Dr. David Cangello, a plastic surgeon at Lenox Hill Hospital and Manhattan, Eye Ear and Throat Hospital in New York, said the procedure, while obviously cosmetically strange, is not that different from common reconstructive principles used by surgeons.
“I would call it a different take on principles that we commonly use in reconstruction,” Cangello said.
LiveScience explains the process:
“The man's doctors placed tissue expanders, which create space to stretch the skin, under the man's forehead, and created the rough shape of the nose, probably using screws and plates. They then harvested cartilage from his ribs to fill in the nose. Once the nose is ready, they will rotate the entire assemblage — skin, blood vessels, cartilage and all — and move the new nose to where his current nose sits.”

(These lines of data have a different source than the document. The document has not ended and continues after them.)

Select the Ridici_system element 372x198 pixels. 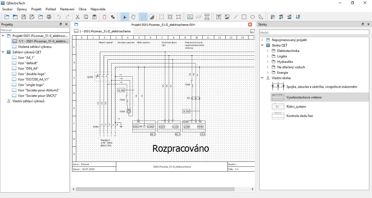pos(296,107)
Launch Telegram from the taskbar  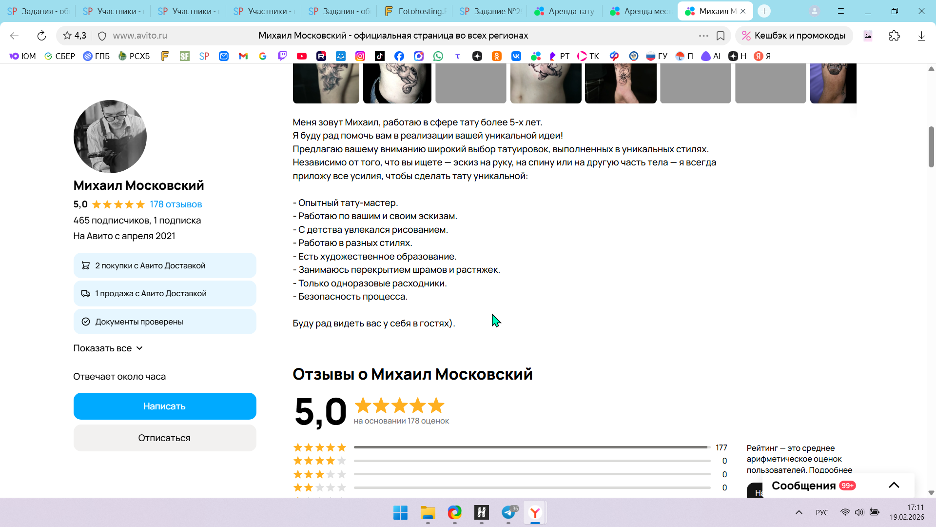point(508,512)
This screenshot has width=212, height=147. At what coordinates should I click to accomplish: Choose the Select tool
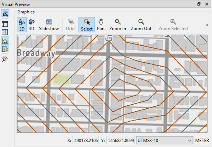click(87, 25)
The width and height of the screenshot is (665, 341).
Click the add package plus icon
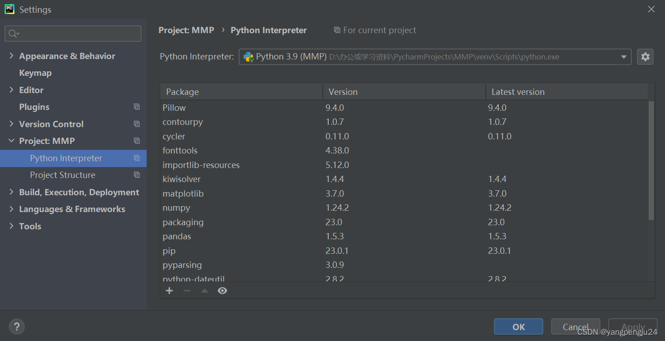pos(169,291)
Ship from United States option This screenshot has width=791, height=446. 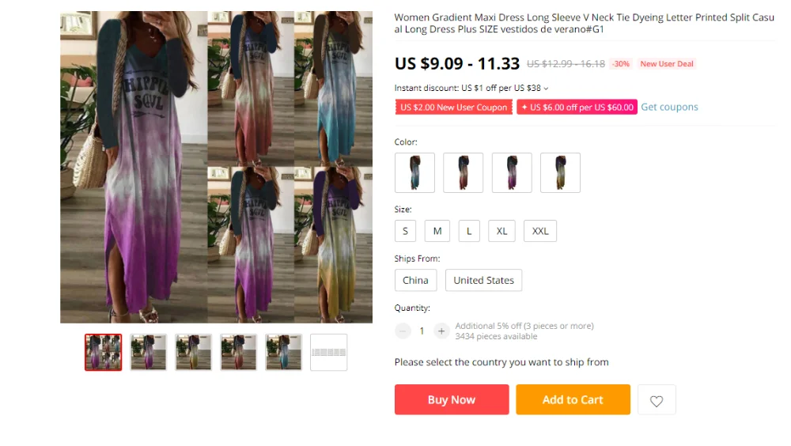(x=484, y=280)
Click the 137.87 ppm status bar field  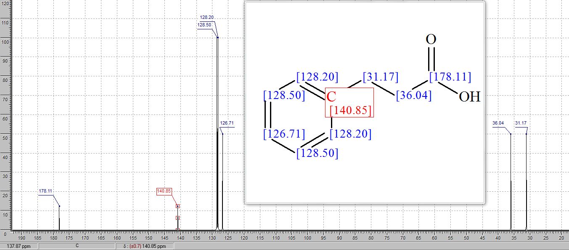(19, 246)
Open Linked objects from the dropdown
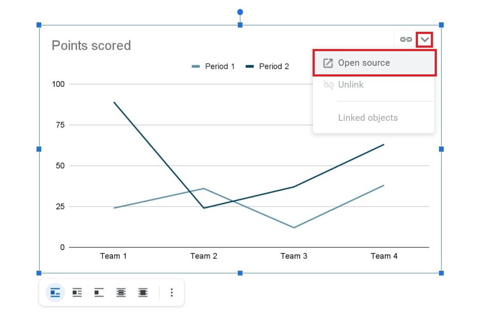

The nose is not functional of course; it is only the shell of the nose, but once it is moved into the correct position, it should be no different than any other nose, at least in appearance. The new nose will likely not function as well in terms of smell, since the original olfactory cells have been damaged.
Why grow the nose on the forehead?
LiveScience explains once again:
“The forehead is also enervated with blood vessels that nourish the tissue transplant, so the surgeons don't have to disconnect and reconnect those vessels to place the nose in its correct position. If the doctors were to grow the nose on a forearm or a leg, for instance, they would have to undertake a laborious microsurgery to take the blood vessels that feed and drain the transplant.”
“We like to use similar tissues to reconstruct organs within the same area,” Cangello said.
The man’s new nose would seem to be quite large, and Dr. Cangello agreed.
“To be honest, the little nose that he has almost looks more in harmony than what they have on his forehead,” Cangello said, but added that it will shrink once the new nose is in place.